[Information provided]
[Start of section]

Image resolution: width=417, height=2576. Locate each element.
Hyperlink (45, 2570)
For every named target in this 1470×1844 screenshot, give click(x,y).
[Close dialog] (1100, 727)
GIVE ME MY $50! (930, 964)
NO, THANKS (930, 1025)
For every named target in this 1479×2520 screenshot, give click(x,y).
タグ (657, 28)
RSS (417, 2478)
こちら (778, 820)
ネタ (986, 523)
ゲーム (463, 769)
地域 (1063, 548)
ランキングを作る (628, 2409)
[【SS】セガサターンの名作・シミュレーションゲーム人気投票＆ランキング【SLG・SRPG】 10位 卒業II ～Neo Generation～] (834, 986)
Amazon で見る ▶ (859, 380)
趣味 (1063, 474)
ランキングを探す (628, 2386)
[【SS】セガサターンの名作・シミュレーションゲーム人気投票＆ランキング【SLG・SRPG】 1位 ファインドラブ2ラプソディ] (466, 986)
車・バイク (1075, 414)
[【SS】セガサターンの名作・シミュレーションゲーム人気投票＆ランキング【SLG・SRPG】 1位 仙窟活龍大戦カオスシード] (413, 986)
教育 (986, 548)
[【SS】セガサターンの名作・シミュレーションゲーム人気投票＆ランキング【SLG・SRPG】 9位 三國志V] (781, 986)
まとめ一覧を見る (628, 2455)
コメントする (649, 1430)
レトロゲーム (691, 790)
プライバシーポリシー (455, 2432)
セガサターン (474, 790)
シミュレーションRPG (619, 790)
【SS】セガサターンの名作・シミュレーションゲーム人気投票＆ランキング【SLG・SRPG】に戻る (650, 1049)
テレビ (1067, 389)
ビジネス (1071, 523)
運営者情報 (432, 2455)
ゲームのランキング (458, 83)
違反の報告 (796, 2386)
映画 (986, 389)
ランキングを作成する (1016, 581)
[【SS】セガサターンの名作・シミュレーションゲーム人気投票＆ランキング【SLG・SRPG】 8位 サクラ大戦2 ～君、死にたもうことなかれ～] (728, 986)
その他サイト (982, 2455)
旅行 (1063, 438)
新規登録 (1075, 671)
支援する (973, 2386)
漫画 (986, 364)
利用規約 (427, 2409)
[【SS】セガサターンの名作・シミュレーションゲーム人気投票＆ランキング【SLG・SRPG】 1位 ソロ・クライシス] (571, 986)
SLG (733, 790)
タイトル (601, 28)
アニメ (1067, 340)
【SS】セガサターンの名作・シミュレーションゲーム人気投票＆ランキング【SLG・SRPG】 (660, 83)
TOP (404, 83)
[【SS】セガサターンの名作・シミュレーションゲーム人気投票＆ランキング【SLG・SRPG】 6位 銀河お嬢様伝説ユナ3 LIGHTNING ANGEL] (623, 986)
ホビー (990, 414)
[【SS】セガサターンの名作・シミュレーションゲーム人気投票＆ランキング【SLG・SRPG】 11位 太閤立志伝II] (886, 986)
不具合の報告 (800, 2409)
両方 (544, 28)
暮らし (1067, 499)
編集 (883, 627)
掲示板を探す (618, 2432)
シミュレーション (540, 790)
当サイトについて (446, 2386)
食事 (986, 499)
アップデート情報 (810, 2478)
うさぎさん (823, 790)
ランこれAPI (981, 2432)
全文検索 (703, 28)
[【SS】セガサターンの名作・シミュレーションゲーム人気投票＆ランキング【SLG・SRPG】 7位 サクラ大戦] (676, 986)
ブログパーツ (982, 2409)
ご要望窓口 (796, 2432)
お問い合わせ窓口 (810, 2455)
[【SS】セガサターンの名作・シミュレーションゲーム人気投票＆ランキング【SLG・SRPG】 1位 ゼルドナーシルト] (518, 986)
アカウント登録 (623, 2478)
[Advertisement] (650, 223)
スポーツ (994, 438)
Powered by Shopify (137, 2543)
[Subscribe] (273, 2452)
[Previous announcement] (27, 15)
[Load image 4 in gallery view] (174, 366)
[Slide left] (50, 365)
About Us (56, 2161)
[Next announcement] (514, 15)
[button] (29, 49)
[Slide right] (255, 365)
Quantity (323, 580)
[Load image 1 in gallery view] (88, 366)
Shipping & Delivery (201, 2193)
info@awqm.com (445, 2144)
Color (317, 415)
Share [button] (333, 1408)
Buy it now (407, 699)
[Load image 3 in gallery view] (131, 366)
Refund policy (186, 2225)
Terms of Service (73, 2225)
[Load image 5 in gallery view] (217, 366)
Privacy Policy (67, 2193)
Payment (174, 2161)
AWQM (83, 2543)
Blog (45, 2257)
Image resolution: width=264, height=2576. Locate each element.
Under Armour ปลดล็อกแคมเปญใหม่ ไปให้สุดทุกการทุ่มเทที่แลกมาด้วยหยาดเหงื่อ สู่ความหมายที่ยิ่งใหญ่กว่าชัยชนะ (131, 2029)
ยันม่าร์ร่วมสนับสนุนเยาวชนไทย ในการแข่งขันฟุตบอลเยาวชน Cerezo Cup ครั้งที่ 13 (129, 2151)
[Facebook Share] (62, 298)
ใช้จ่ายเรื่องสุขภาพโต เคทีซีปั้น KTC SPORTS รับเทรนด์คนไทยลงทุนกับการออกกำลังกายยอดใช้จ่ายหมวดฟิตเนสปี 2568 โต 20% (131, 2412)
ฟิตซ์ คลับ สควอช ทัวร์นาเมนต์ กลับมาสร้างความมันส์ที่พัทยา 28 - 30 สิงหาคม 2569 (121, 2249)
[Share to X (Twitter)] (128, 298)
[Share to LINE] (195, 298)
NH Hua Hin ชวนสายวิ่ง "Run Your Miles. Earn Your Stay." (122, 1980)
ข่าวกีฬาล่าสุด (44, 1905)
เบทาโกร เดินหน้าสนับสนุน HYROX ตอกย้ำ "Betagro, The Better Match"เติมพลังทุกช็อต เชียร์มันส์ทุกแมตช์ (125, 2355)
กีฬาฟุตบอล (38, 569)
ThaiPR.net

[End of section]

[Instructions to follow] Everything from the first line above up to and including the line that contains "TOP (404, 83)" should be printed exactly; please print only that.

[Output for this task]
Image resolution: width=417, height=2576. Locate each element.
Hyperlink (45, 2570)
For every named target in this 1470×1844 screenshot, give click(x,y).
[Close dialog] (1100, 727)
GIVE ME MY $50! (930, 964)
NO, THANKS (930, 1025)
For every named target in this 1479×2520 screenshot, give click(x,y).
タグ (657, 28)
RSS (417, 2478)
こちら (778, 820)
ネタ (986, 523)
ゲーム (463, 769)
地域 (1063, 548)
ランキングを作る (628, 2409)
[【SS】セガサターンの名作・シミュレーションゲーム人気投票＆ランキング【SLG・SRPG】 10位 卒業II ～Neo Generation～] (834, 986)
Amazon で見る ▶ (859, 380)
趣味 (1063, 474)
ランキングを探す (628, 2386)
[【SS】セガサターンの名作・シミュレーションゲーム人気投票＆ランキング【SLG・SRPG】 1位 ファインドラブ2ラプソディ] (466, 986)
車・バイク (1075, 414)
[【SS】セガサターンの名作・シミュレーションゲーム人気投票＆ランキング【SLG・SRPG】 1位 仙窟活龍大戦カオスシード] (413, 986)
教育 (986, 548)
[【SS】セガサターンの名作・シミュレーションゲーム人気投票＆ランキング【SLG・SRPG】 9位 三國志V] (781, 986)
まとめ一覧を見る (628, 2455)
コメントする (649, 1430)
レトロゲーム (691, 790)
プライバシーポリシー (455, 2432)
セガサターン (474, 790)
シミュレーションRPG (619, 790)
【SS】セガサターンの名作・シミュレーションゲーム人気投票＆ランキング【SLG・SRPG】に戻る (650, 1049)
テレビ (1067, 389)
ビジネス (1071, 523)
運営者情報 (432, 2455)
ゲームのランキング (458, 83)
違反の報告 (796, 2386)
映画 (986, 389)
ランキングを作成する (1016, 581)
[【SS】セガサターンの名作・シミュレーションゲーム人気投票＆ランキング【SLG・SRPG】 8位 サクラ大戦2 ～君、死にたもうことなかれ～] (728, 986)
その他サイト (982, 2455)
旅行 (1063, 438)
新規登録 (1075, 671)
支援する (973, 2386)
漫画 (986, 364)
利用規約 (427, 2409)
[【SS】セガサターンの名作・シミュレーションゲーム人気投票＆ランキング【SLG・SRPG】 1位 ソロ・クライシス] (571, 986)
SLG (733, 790)
タイトル (601, 28)
アニメ (1067, 340)
【SS】セガサターンの名作・シミュレーションゲーム人気投票＆ランキング【SLG・SRPG】 (660, 83)
TOP (404, 83)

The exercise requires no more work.